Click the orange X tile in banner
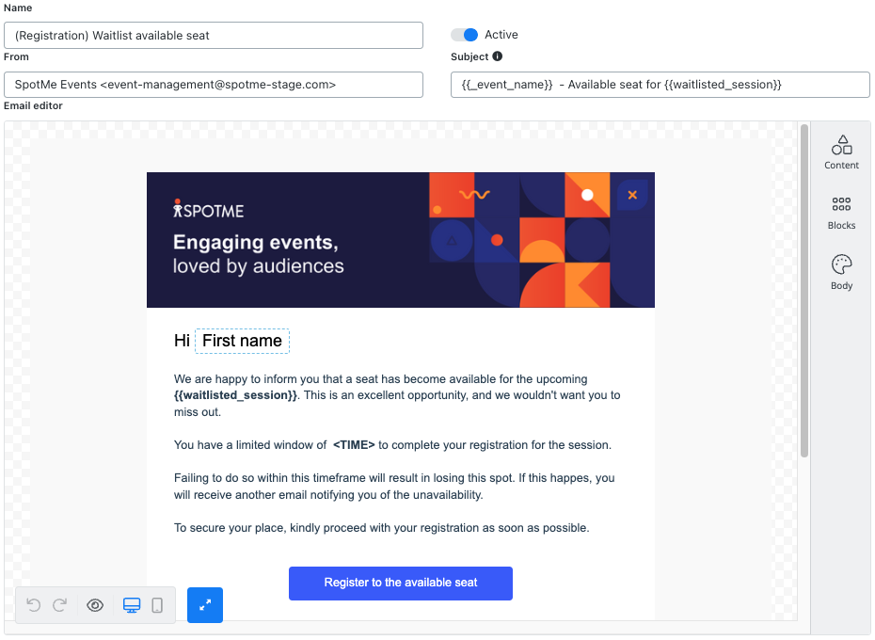Viewport: 875px width, 640px height. 632,195
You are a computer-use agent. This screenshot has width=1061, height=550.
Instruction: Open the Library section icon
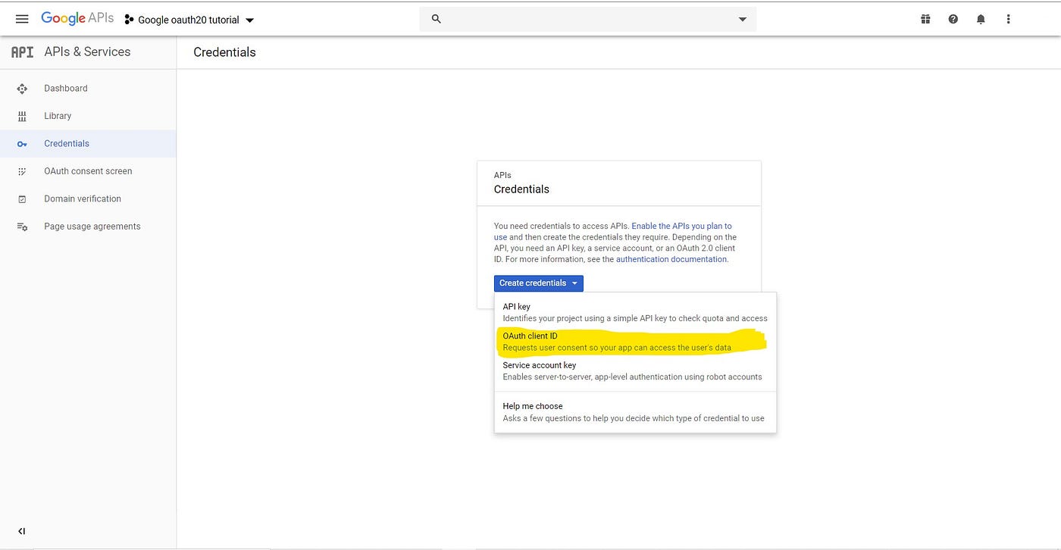coord(23,115)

## Written exercise
Rewrite all the rows, substituting "button" for "tile" and leaving everything else unchanged. Omit the pictures.

## Response to the exercise
Click the orange X button in banner
Viewport: 875px width, 640px height. 632,195
You are a computer-use agent. This screenshot has width=1061, height=550.
Instruction: Open the Library section icon
coord(23,115)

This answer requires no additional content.